After a successful run of more than two years, the San Diego County Water Authority’s turf replacement incentive program has stopped accepting applications because grant funds for the initiative will be exhausted by pending rebate requests. Launched in December 2012, the WaterSmart Turf Replacement Program will directly account for the replacement of more than 1 million square feet of water-intensive turf grass with low-water-use landscapes across the region.
Approximately 1,000 turf replacement projects will be funded through the program when all the money is spent, and Water Authority staff estimates these projects will save 1,350 acre-feet of water over the next 10 years – an important component of larger efforts to conserve water supplies by reducing landscape irrigation. Residents and businesses in San Diego County still can apply for turf removal rebates of $2 per square foot from the Metropolitan Water District of Southern California at www.SoCalWaterSmart.com. These rebates are partly funded by the Water Authority through water rates paid to MWD.
Rebate applications for the Water Authority’s program swelled in the second half of 2014 as residents and businesses responded to calls for conservation and statewide drought conditions worsened. An average of 164 applications per month was submitted between July and December, up from approximately 30 per month in 2013 and the first half of 2014. The recent rush is expected to exhaust what’s left of $2.1 million in grants for the program from the state Department of Water Resources and the federal Bureau of Reclamation.
“Thank you to everyone in San Diego County who is embracing low-water landscapes and inspiring their friends and neighbors to do the same,” said Maureen Stapleton, general manager of the Water Authority. “These landscapes will continue saving precious water supplies and showing how beautiful a water-efficient lifestyle can be. Moving forward, we will continue to explore innovative and cost-effective water conservation programs.”
At its regular meeting on Jan. 22, the Water Authority’s Board of Directors will receive an update on the turf replacement program along with other conservation programs and efforts to develop a pilot public-private partnership designed to reduce the cost of installing artificial turf in the region.
Outdoor water use is a focal point of regional conservation efforts because about half of the water used at the typical home is for landscaping. WaterSmart landscapes can cut outdoor water use by up to 70 percent through a combination of proper plant selection and irrigation technology.Turf replacement programs are designed to help residents, businesses and public agencies mitigate costs and other obstacles to making that conversion.
The WaterSmart Turf Replacement Program was crafted to maximize the number of participants and generate the largest possible water savings.
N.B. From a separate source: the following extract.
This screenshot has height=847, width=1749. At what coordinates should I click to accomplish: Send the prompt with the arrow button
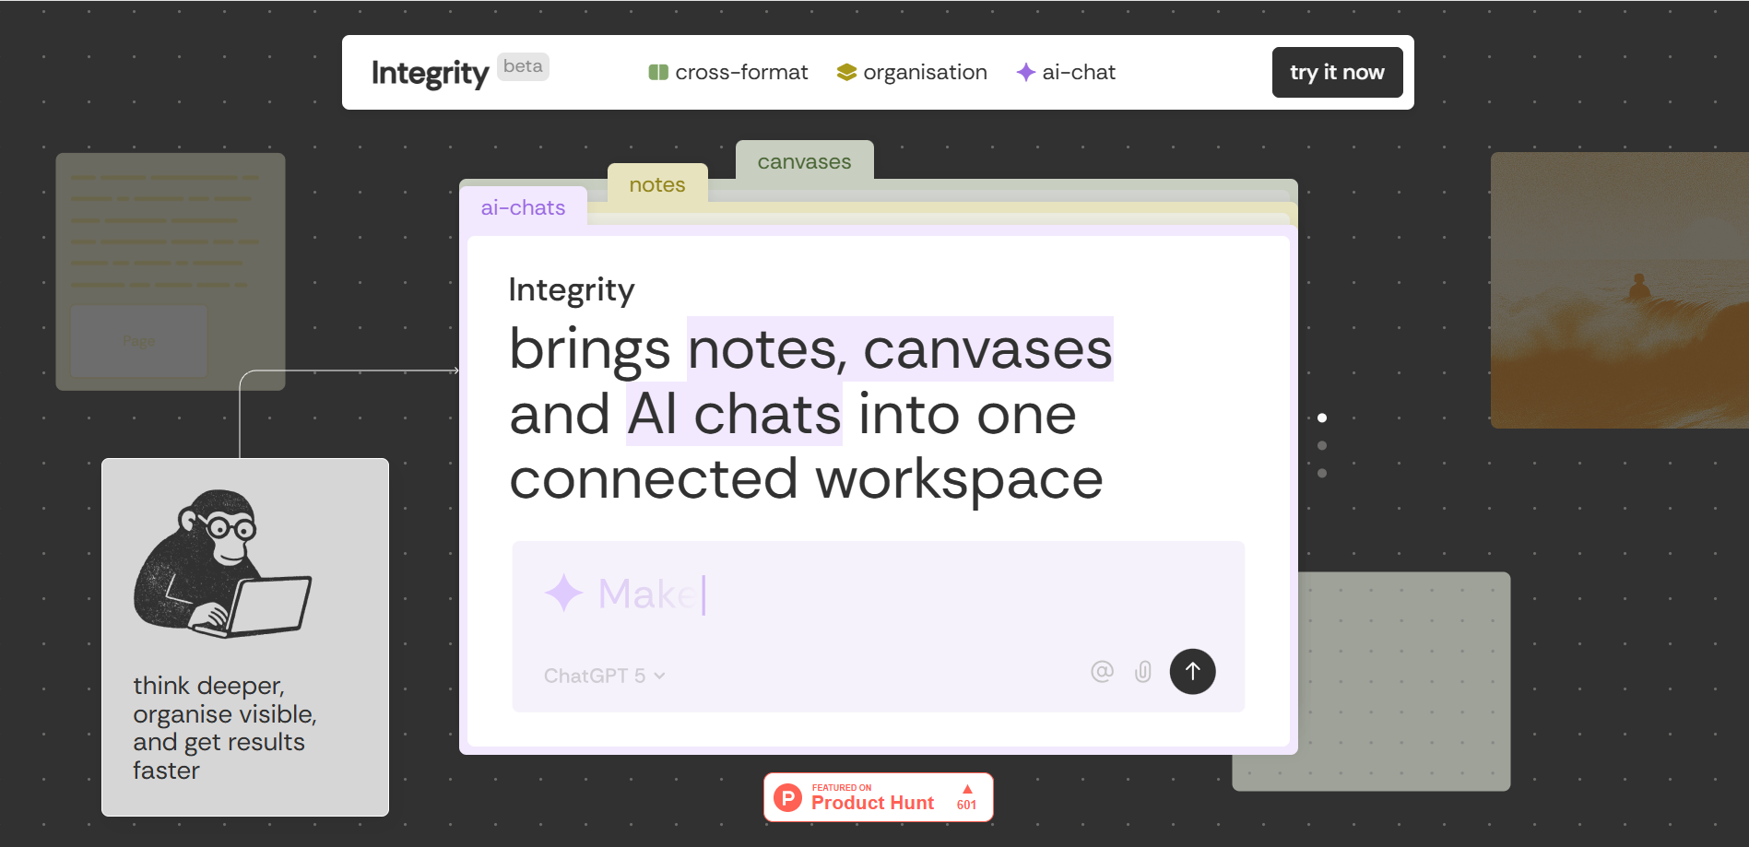pyautogui.click(x=1192, y=672)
Qualifying applicants were eligible for $1.50 per square foot, up to $3,000 for homes and $9,000 for businesses.
“Our turf replacement program did exactly what it was designed to do – catalyze a market transformation at minimal cost to ratepayers,” said Jason Foster, director of public outreach and conservation for the Water Authority. “As these new landscapes mature, they will need less and less water, and that will benefit everyone during the current drought. Over many years, these landscapes will continue to help us promote water-use efficiency as a way of life in San Diego County.”
Besides turf replacement, there are many regional programs available to help customers reduce water use, including rebate programs for high-efficiency toilets, high-efficiency clothes washers and rain barrels. The Water Authority also offers free classes about installing WaterSmart landscapes, plant fairs that offer discounts on low-water-use plants, an online home water-use calculator, and the electronic flipbook “eGuide to a WaterSmart Lifestyle.” Information about conservation tools and programs is at WaterSmartSD.org.
Water conservation has taken on increasing importance since the turf replacement program started. After an extremely hot and dry 2014, the initial 2015 allocation from the State Water Project – an important water source for San Diego County – has been set at only 10 percent of requested supplies. The figure may fluctuate up or down depending on precipitation over the next few months. State officials said it would take a series of storms delivering well-above-average amounts of rain and snow statewide over the next few months to pull California out of drought.
The Water Authority’s Board has declared a Drought Alert condition calling for mandatory water conservation measures. Restrictions vary by member agency. For information about water-use rules by community, along with details about drought conditions and conservation-related resources, go to www.whenindrought.org.